Marc Norguez, secrétaire général du Syndicat général du livre et de la communication écrite (SGLCE-CGT) :

Nous nous félicitons de ces auditions. La presse est un sujet suffisamment grave et important pour que les politiques s'en mêlent, d'autant que la distribution de la presse ou le sort réservé à ses salariés n'ont pas toujours bénéficié de pareille attention.

Depuis juillet 2012, notre organisation syndicale, la CGT, est majoritaire au sein de Presstalis : ni hégémonique, ni monopolistique, elle a simplement remporté les élections, grâce notamment à son travail auprès des salariés. Cela dit, il existe d'autres organisations syndicales qui mériteraient tout autant d'être entendues.

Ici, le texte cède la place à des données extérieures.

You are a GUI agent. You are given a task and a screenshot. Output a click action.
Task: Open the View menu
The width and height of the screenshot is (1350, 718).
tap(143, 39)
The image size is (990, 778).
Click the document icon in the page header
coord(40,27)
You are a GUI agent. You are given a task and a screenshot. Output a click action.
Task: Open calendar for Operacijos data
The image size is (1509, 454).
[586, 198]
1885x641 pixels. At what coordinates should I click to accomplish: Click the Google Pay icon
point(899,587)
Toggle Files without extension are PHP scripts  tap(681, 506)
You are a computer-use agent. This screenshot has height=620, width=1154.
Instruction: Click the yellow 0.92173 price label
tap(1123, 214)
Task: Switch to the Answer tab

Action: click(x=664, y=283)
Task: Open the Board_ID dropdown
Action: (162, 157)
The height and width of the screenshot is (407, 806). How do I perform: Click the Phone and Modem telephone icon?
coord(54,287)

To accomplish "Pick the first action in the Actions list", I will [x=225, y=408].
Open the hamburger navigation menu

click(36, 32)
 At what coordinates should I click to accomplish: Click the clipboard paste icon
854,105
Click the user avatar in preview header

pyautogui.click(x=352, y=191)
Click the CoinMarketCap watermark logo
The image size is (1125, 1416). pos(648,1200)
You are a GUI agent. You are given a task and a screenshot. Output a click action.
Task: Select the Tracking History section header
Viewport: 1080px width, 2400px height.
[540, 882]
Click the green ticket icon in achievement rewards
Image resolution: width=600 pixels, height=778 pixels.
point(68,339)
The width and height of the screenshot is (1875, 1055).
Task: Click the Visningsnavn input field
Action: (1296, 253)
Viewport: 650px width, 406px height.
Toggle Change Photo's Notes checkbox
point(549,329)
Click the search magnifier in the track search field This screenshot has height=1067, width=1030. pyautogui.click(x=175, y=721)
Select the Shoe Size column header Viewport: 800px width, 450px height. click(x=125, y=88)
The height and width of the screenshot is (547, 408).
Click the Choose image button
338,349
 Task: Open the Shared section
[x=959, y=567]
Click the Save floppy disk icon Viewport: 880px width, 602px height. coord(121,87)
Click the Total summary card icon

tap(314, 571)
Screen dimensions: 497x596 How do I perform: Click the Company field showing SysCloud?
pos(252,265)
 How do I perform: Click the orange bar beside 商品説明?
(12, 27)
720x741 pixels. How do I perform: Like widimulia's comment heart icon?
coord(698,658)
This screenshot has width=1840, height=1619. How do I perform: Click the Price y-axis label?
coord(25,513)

Nous sommes opposés au plan de restructuration qui prévoit le licenciement d'un salarié sur deux de 2012 à 2015, soit 1 250 emplois sur le total de 2 400 emplois, filiales comprises, de Presstalis. La brutalité de ce plan suscite l'interrogation et l'opposition des salariés. Certes, les ventes au numéro connaissent une érosion : d'après la direction, elles devraient chuter de 5 % d'ici à 2015, et atteindraient au maximum, selon le nombre d'années prises en compte, 15 à 20 % : mais nous sommes loin d'une diminution de 50 %, celle qui est prévue pour les effectifs. De même, la charge de travail ne va pas diminuer dans de telles proportions.

Ce qui est surprenant, c'est que ce plan social s'appuie sur un accord entre l'Etat, les éditeurs et Presstalis, dont nous ne connaissons même pas la date exacte de signature : pour nous, il s'agit d'un accord secret. Il a permis d'éviter le dépôt de bilan à l'automne 2012, notamment grâce à l'aide de l'État. Il comprenait en outre une participation de la messagerie concurrente, les Messageries lyonnaises de presse (MLP), au fonctionnement et à l'équilibre de la filière, et surtout, le plan social. Or, à aucun moment nous n'avons été avertis ou consultés. Il y a de quoi s'interroger...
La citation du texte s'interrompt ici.